Frustration

Susanne and Scott had to get up extra early this morning to make sure they were out of the house on time. They were both going in different directions, but they needed to leave around the same time. Susanne had to get Paxton to an appointment in D.C. by 10:00am and Scott had an interview to be at by 9:00am. Once again, the biggest issue was rush hour traffic. It was starting to seem like there was no way around it.

Susanne got to Children's National Medical Center on time, however, it took a small miracle to transport everything into the building which included Paxton, his NG feeding, stroller, diaper bag, purse, and pump. Susanne continued to feel like a three ring circus wherever she went.

They finally made it to their appointment. All present and accounted for. Once they were in the exam room, a resident came in to get an initial history. It appeared to Susanne that they were really unsure why she was there. She tried to explain that they were there for a second opinion and were really interested in getting a feeding team involved to help Paxton progress. It had been somewhat of an uphill battle with Paxton's oral feedings since he was discharged from the hospital. Susanne had been desperately seeking assistance, but came up empty handed each time she contacted one facility or another. She was hoping that the doctors at Children's would see her need and get something set in place. Paxton was losing precious time. Finally, the craniofacial surgeon came in to evaluate Paxton. He, too, seemed clueless as to why Susanne was there. No one seemed to understand, with the exception of Susanne's pediatrician, the importance of having Paxton closely followed by a team of people that could work with him on his oral feedings. People either wanted to approach the feeding issue from a cardiac stand point or a Pierre Robin stand point, but no one was taking both into consideration. Each diagnosis posed its own set of problems, all of which needed special attention and a keen eye. Susanne felt like she was getting more help from her sister and family friend who were both pediatric occupational therapists. They both had felt that Paxton had been released from the hospital too early and that there was a lack of concern on the doctors' part about his poor success with oral feedings. This was definitely frustrating.

The craniofacial surgeon thought that Paxton may not need the jaw distraction surgery, but only time would tell. He mentioned that his team of people would not need to evaluate Paxton again until he was seven months old. The cleft repair would soon follow between nine to twelve months of age.

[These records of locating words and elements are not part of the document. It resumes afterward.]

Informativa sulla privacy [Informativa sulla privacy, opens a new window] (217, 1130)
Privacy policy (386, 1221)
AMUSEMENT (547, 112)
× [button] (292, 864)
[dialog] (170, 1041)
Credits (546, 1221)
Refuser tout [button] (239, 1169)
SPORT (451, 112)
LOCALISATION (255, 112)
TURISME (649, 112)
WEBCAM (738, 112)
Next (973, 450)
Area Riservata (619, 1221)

The doctor thought that Paxton's cleft was minor compared to the ones that he had evaluated before and that he should have no problems with advancing in his ability to handle oral feedings. The thing that he kept forgetting was the fact that the cardiac issue was the bigger challenge with successful feeding.

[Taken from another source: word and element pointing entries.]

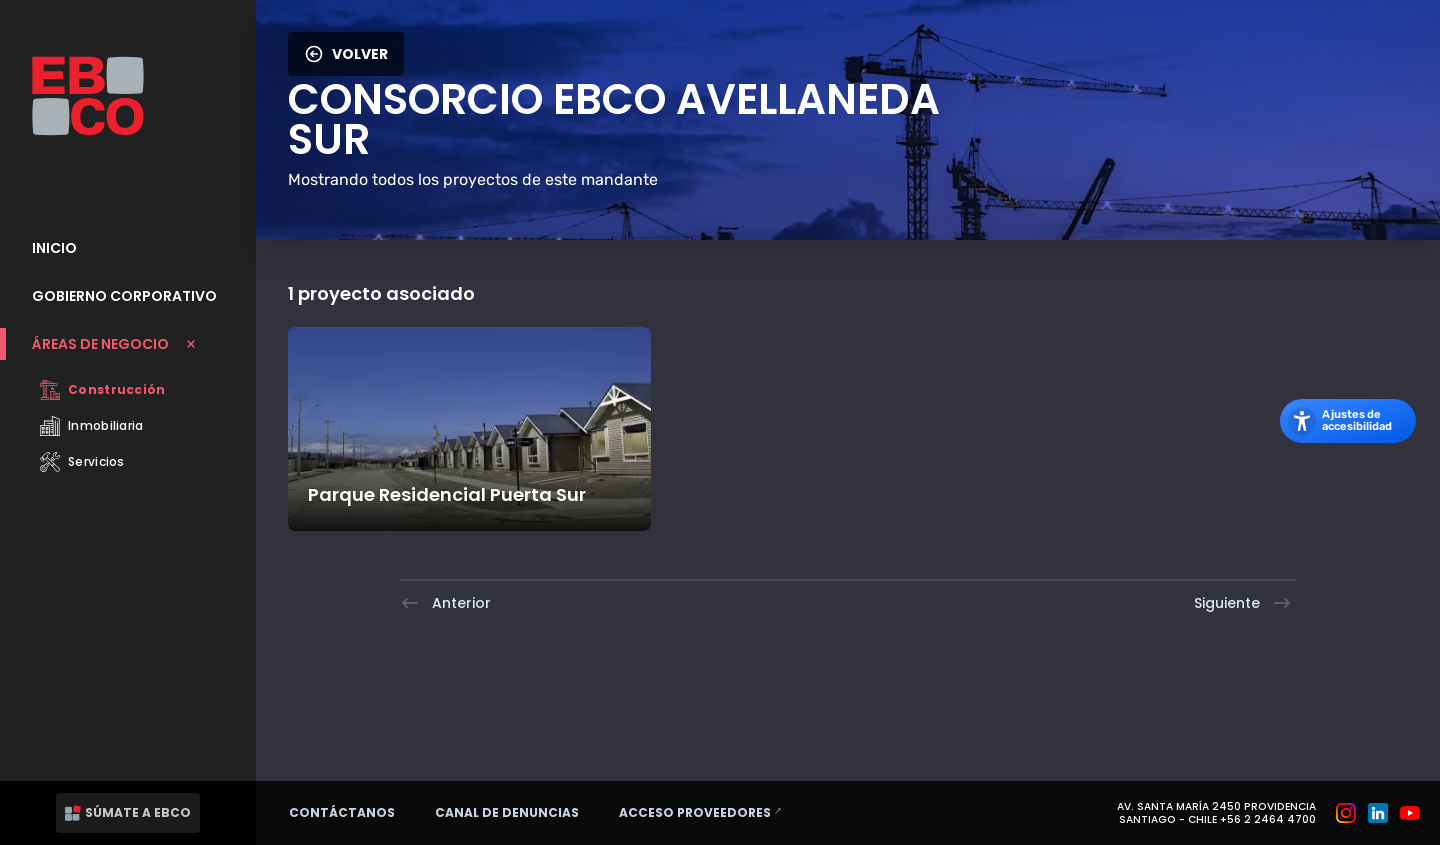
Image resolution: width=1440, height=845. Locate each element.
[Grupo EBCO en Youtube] (1410, 813)
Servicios (82, 462)
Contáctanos (342, 812)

Once again, Susanne had to pump in the car. This time it was in the parking garage of the hospital. This was getting pretty ridiculous. Before heading out, Susanne set up Paxton's NG feeding. It was going smoothly until Susanne looked back at Paxton in the mirror and saw that he had pulled out his NG tube halfway. Susanne had to pull over to put it back in place. He was getting better and better at figuring out ways to remove his NG tube. What a stinker!

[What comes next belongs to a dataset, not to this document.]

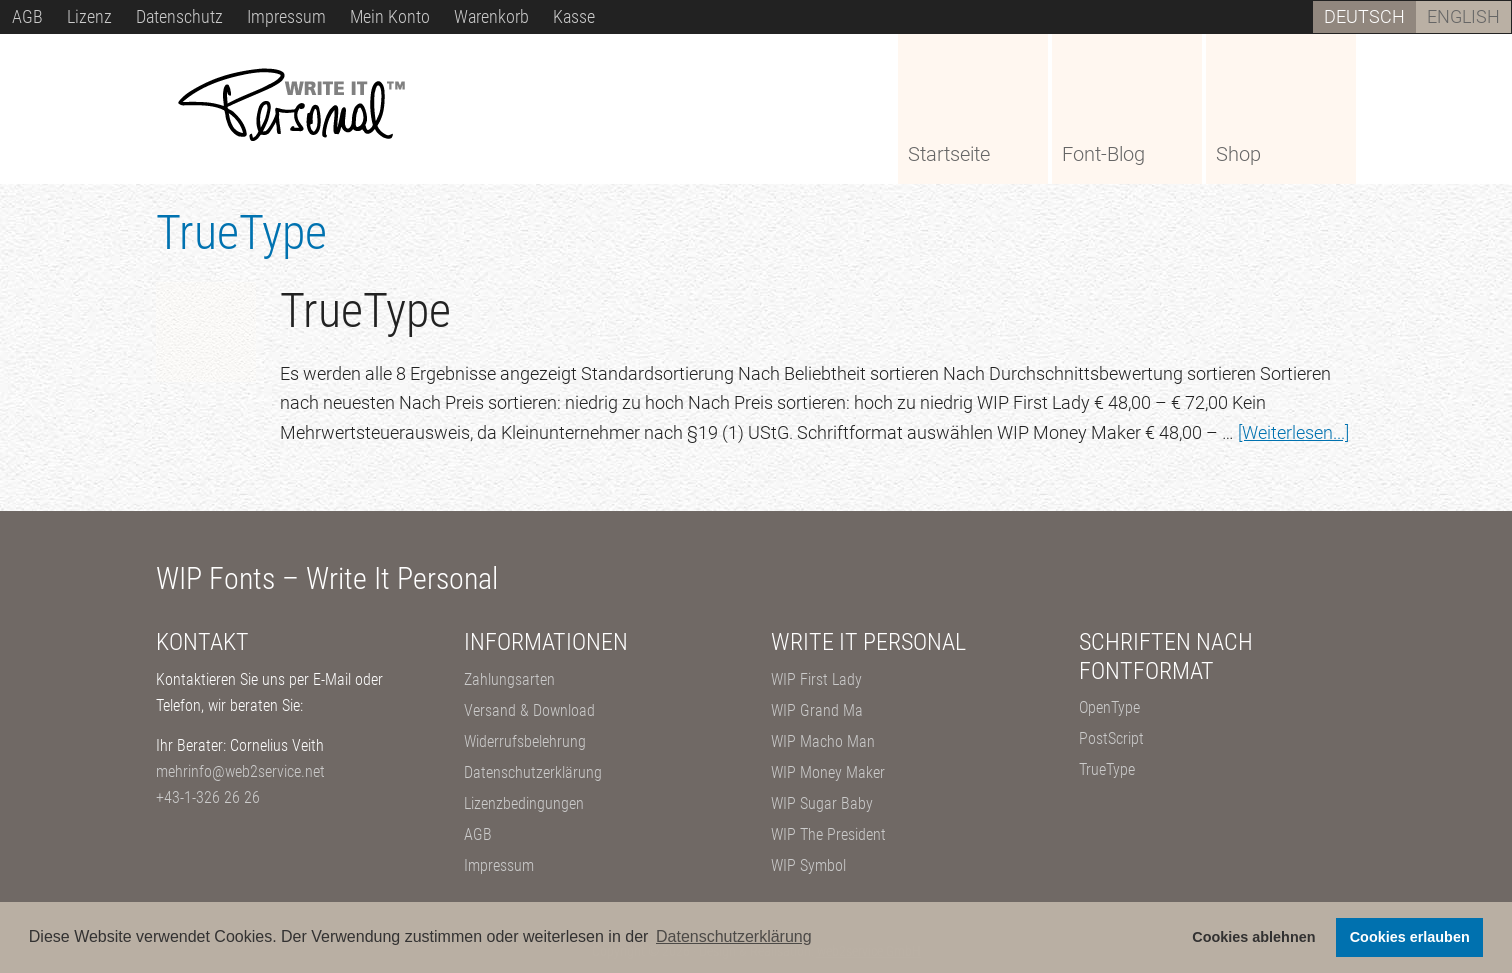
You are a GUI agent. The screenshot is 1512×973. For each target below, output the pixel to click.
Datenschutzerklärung (533, 772)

They finally got home two hours later. They were excited because Auntie Ann was coming to visit. She came bearing gifts. Susanne was given a beautiful necklace and Paxton was given a super cute bear named Carmel and a book that Susanne had been wanting to get him for a while. They had a fun afternoon full of playtime and laughter. Time seemed to fly by and then Ann had to go. This made Paxton very sad. He hoped that she would be able to come over again sometime.

Susanne waited around for Moppy to arrive. They prepared for their day tomorrow and got ready for bed hoping to get some sleep.